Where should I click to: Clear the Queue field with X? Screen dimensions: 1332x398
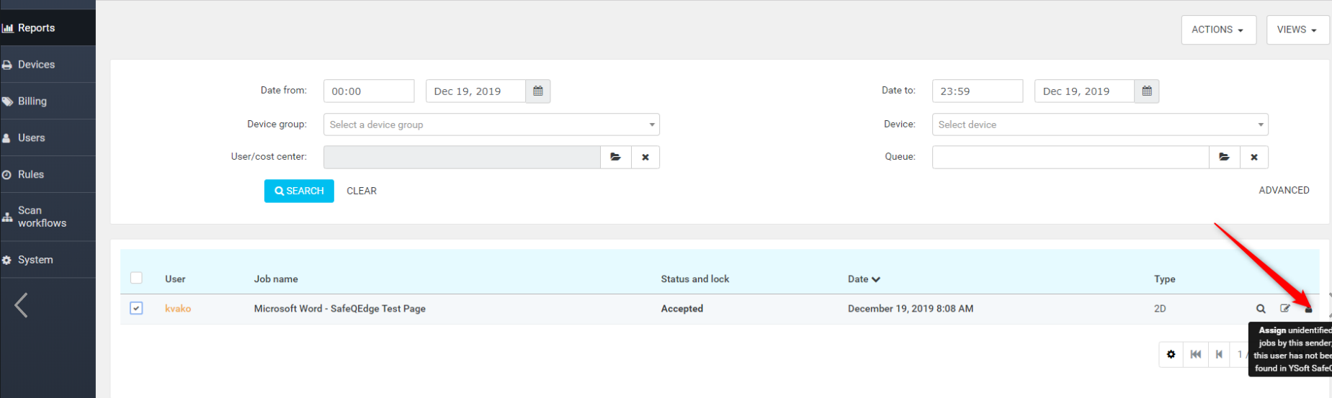(1254, 157)
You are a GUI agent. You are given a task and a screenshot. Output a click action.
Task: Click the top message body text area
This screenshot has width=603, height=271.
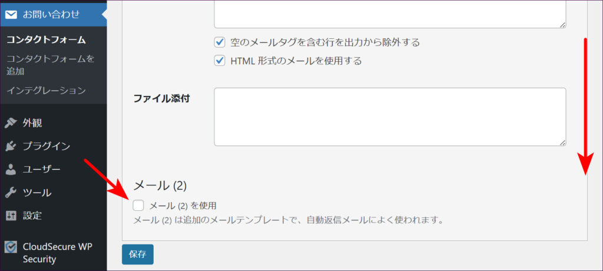(x=389, y=13)
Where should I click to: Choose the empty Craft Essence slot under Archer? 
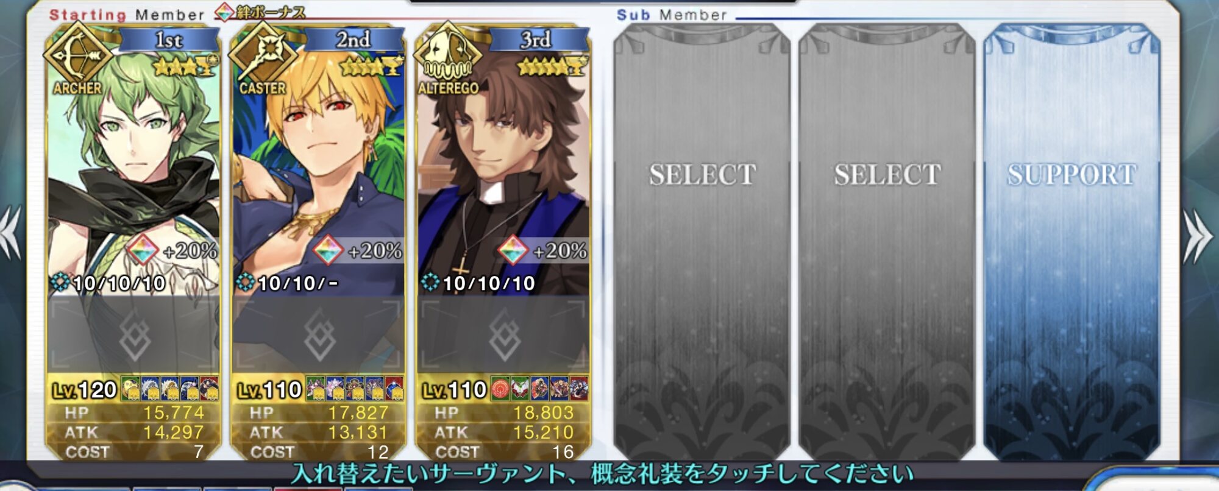pos(133,334)
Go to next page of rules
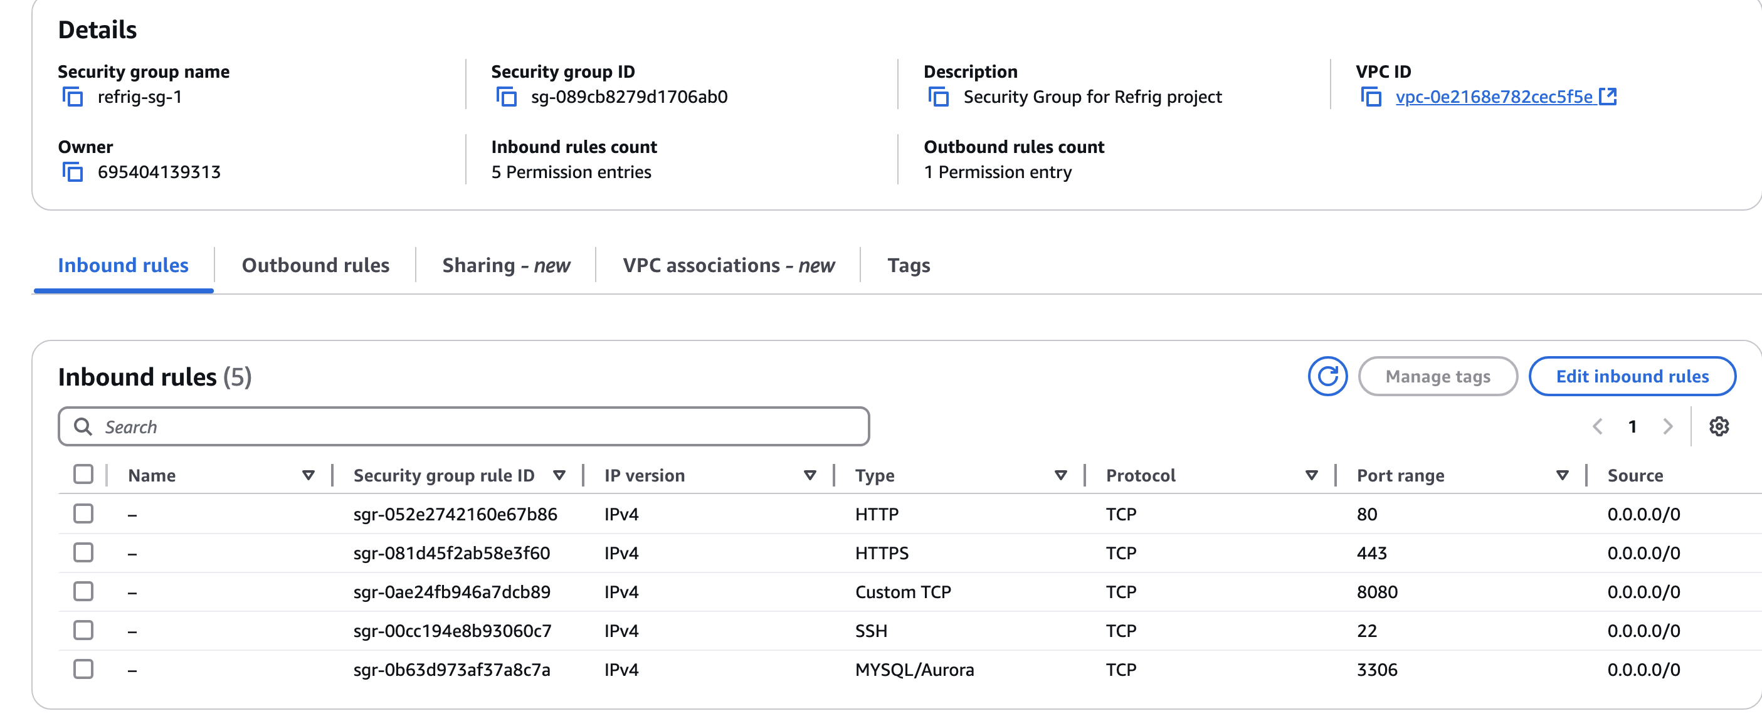 pyautogui.click(x=1668, y=427)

→ Requirement: Copy the records from the line containing "Where should I click to: Choose" through the end of the records, including both ends, and leave the pictures out.

→ Full solution:
Where should I click to: Choose the empty Craft Essence slot under Archer? 
pos(133,334)
Go to next page of rules
 pyautogui.click(x=1668, y=427)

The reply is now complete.